Plágio amarelo Foto: Reprodução/Internet

Panetone indigesto: entre Emicida, Bauducco, Djavan e Leminski, quem é o autor do amarelo?

Jota Wagner
Por Jota Wagner

A polêmica do suposto plágio em campanha publicitária estrelada por Juliette e Duda Beat ganha novas nuances

Desde o advento do hip-hop e da técnica do “sampling” (uso de pedaços de músicas em novas produções musicais), o mundo da música entrou em um liquidificador criativo gerador de polêmicas intermináveis sobre plágio. Batidas, riffs e refrões foram reciclados, reprocessados, misturados e resultaram, em inúmeros casos, em obras primas.

Pequenas gravadoras e artistas independentes lançam, o tempo todo, os chamados “edits”, que são, basicamente, remontagens caseiras de outras músicas, tornando-as mais interessantes para as pistas de dança.

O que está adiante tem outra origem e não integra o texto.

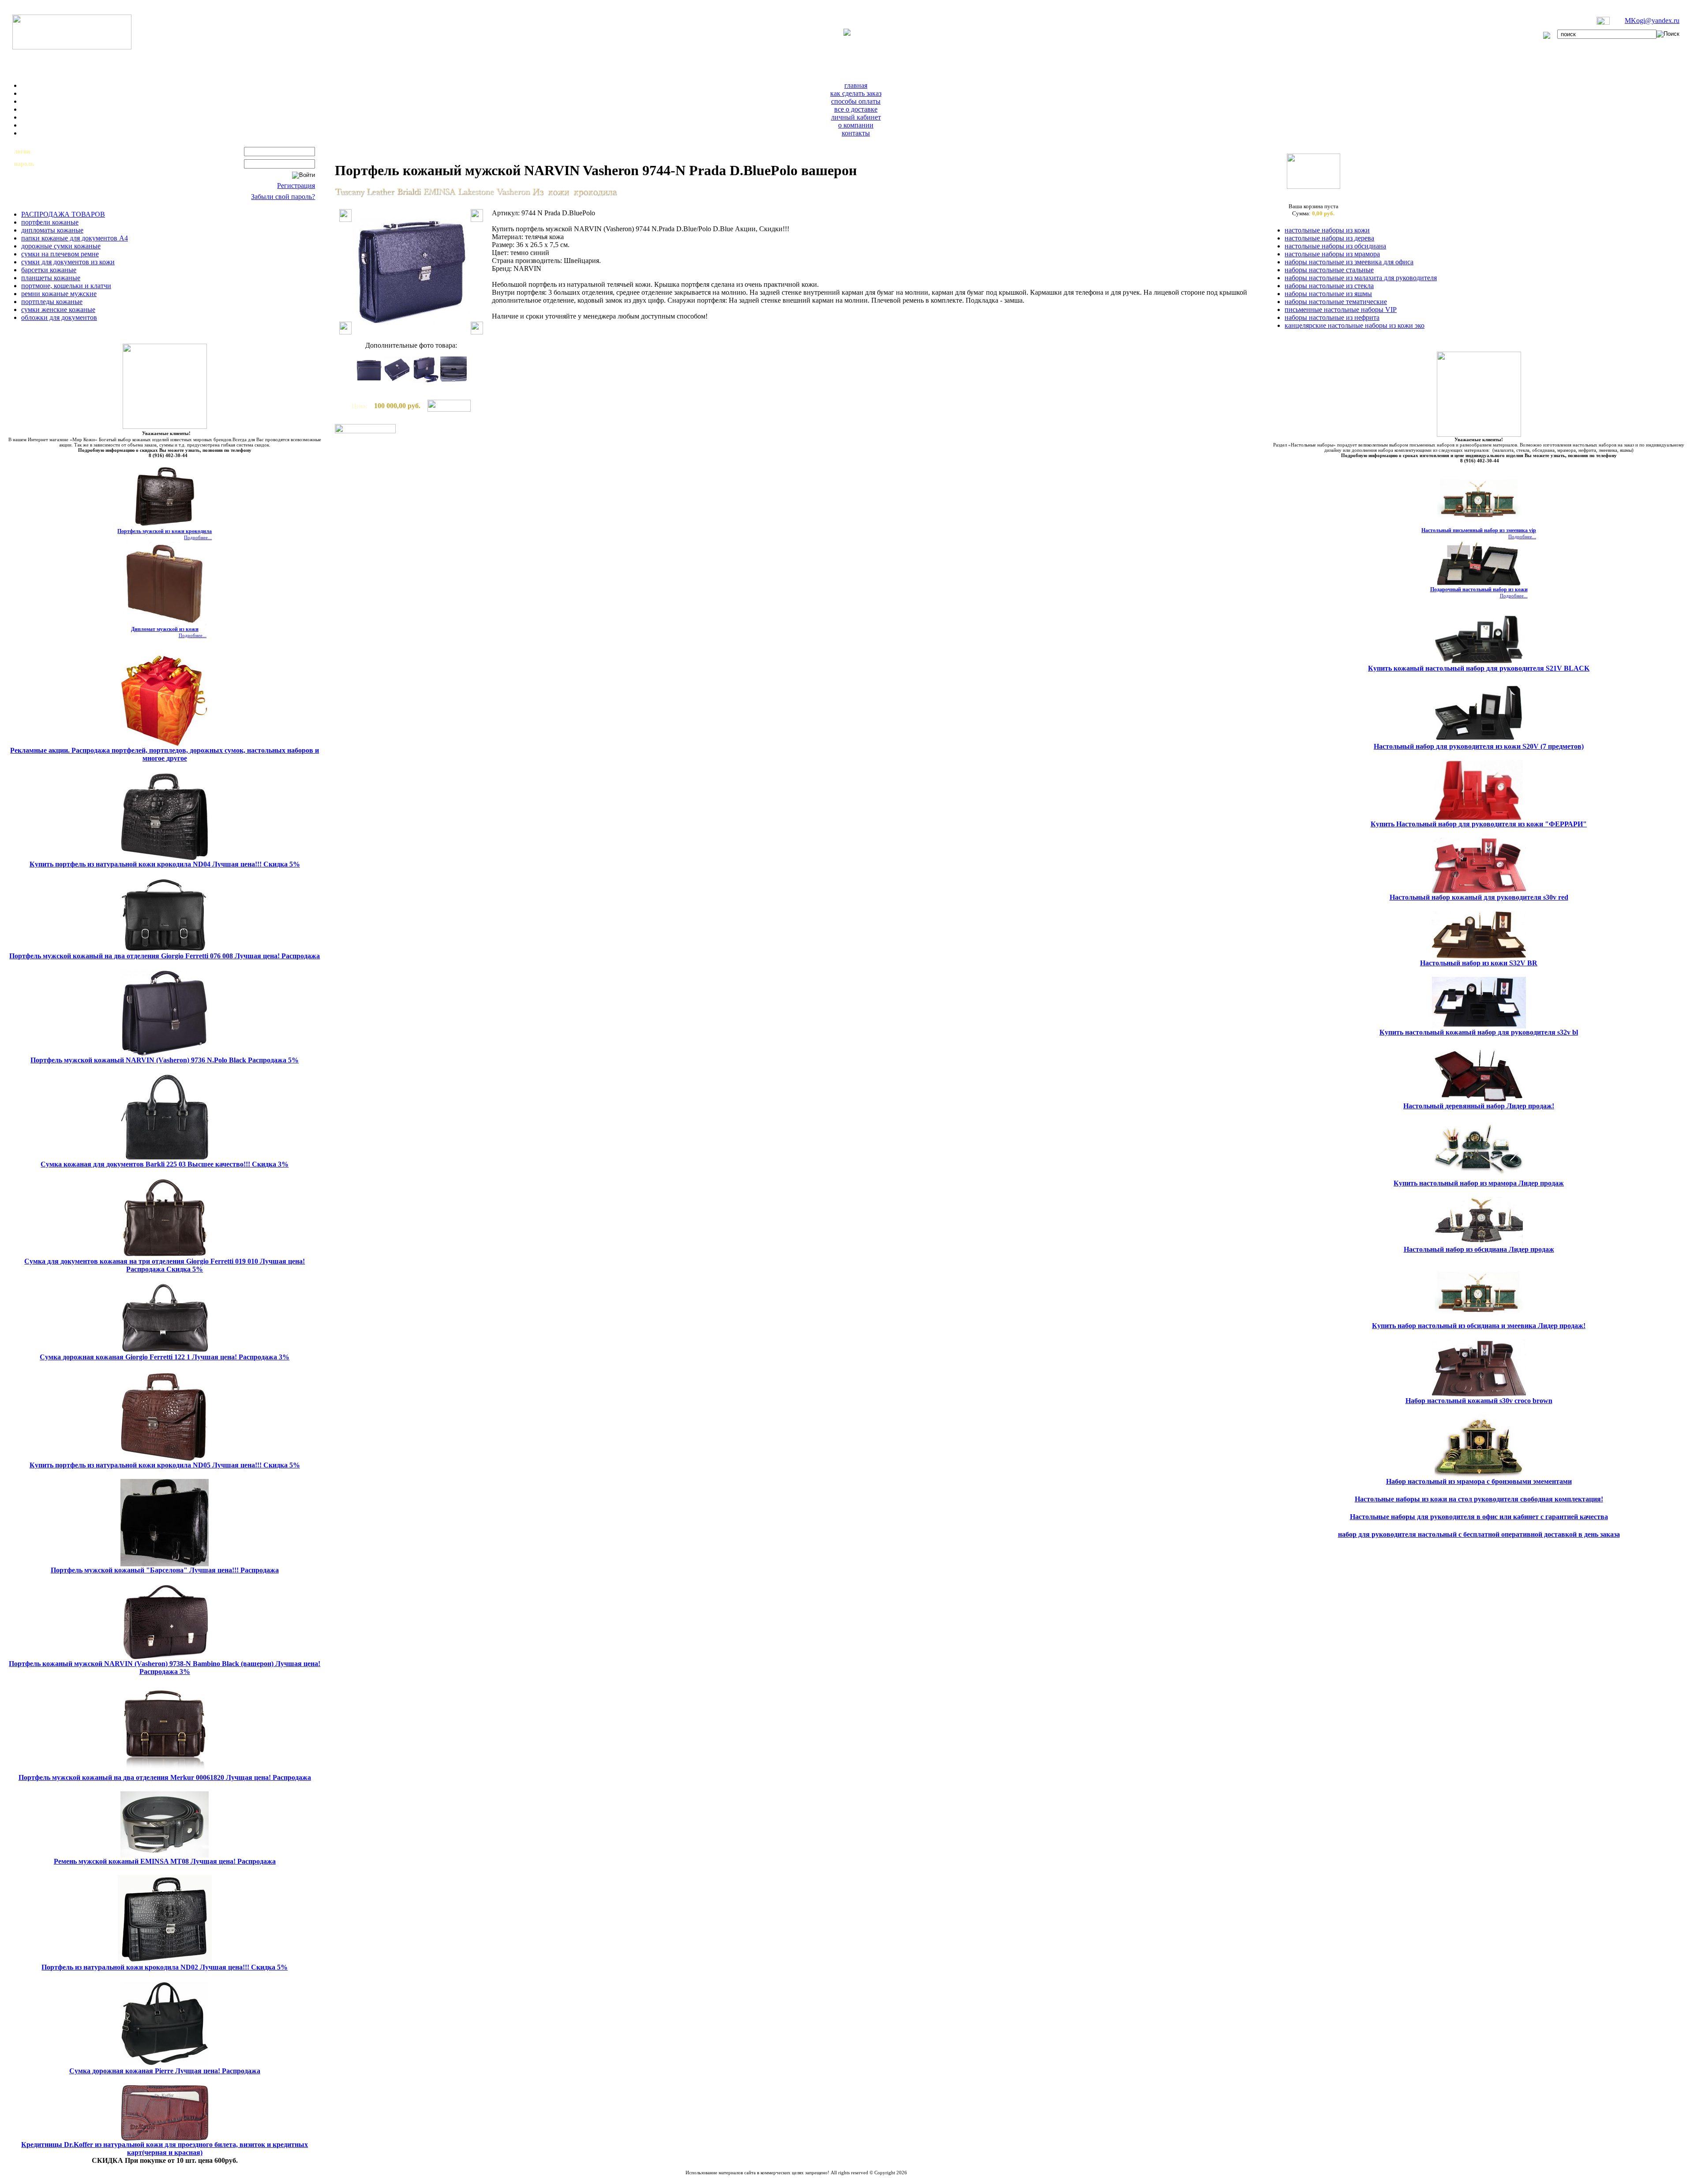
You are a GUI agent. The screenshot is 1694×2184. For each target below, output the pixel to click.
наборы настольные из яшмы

Cada artista lida de forma diferente com essa cultura. O grupo alemão (e pai da música eletrônica) Kraftwerk entrou em um longo processo contra Afrika Bambaataa, pelo uso de partes de sua música Trans Europe Express no célebre rap Planet Rock.

Gilberto Gil ouviu e amou o edit que o DJ brasileiro Tahira fez para sua música, Toda Menina Baiana. Hermeto Paschoal, o bruxo, não está nem aí. Já avisou que todo mundo está autorizado a usar partes e partituras suas, não precisa nem pedir.

A polêmica de plágio envolvendo Duda Beat, Juliette e Emicida virou um panetone problemático para a Bauducco, e ganha novos ingredientes.

O que aconteceu?

A Bauducco negociou com Emicida uma campanha publicitária para a marca. Evandro Fióte, irmão do artista, alegou que a equipe inclusive participou com opiniões para a peça, que se chama Magia Amarela.

O acordo não foi para a frente e a empresa resolveu trocar Emicida por Juliette e Duda Beat, mantendo a identidade original.

O problema é que as cores e a tipografia usadas são muito parecidas com o projeto de 2019/2020 do cantor, chamado AmarElo (que inclui álbum, canção e documentário). Fióte atacou a marca nas redes sociais, citando apropriação cultural e plágio.

A Bauducco tirou as peças publicitárias do ar.

De quem é o amarelo?

Apesar de a Bauducco ter alegado de que a tipografia da campanha já era usada há tempos pela marca, realmente se identifica uma semelhança visual. O fato de Emicida ter sido o convidado original para protagonizar as peças causou mais ruído.

Além disso, o rapper não topou fazer o trabalho porque o “cachê não era compatível com as entregas” (alegação de Fióte, em live de desabafo publicada no YouTube) e, com isso, a marca resolveu trocar os artistas. Claro que ia dar rolo!

No que diz respeito à “apropriação de parte das letras”, Fióte cita o uso da palavra o trocadilho “amarelo” e “amar e elo”.

O detalhe é que o próprio Emicida cita que a origem dessa metonímia vem de Paulo Leminski, no poema:

“Amar é um elo
Entre o azul
E o amarelo”

Separar palavras, compondo, transformando, “remixando” seu significado é a base do Haikai, estilo poético muito usado pelo Leminski. Podemos dizer que, de alguma forma, Emicida “sampleou” o escritor.

Djavan, na canção Nem Um Dia, comprova: “o verde faz do azul com o amarelo, o elo com todas as cores pra enfeitar amores gris”.

A arte é um elo. Conecta o que foi feito com que ainda não existe, utilizando referências recolhidas todos os dias, através de diversas canais de informação, na vida de quem cria.

Claro, dentro do universo dos artistas.

Quando o “sampling” vem de agências de publicidade, as regras mudam, já que o intuito é puramente comercial. E este é o ponto central da polêmica que tem dado o que falar.

Jota Wagner

Jota Wagner escreve, discoteca e faz festas no Brasil e Europa desde o começo da década de 90. Atualmente é repórter especial de cultura no Music Non Stop e produtor cultural na Agência 55. Contribuiu, usando os ouvidos, os pés ou as mãos, com a aurora da música eletrônica brasileira.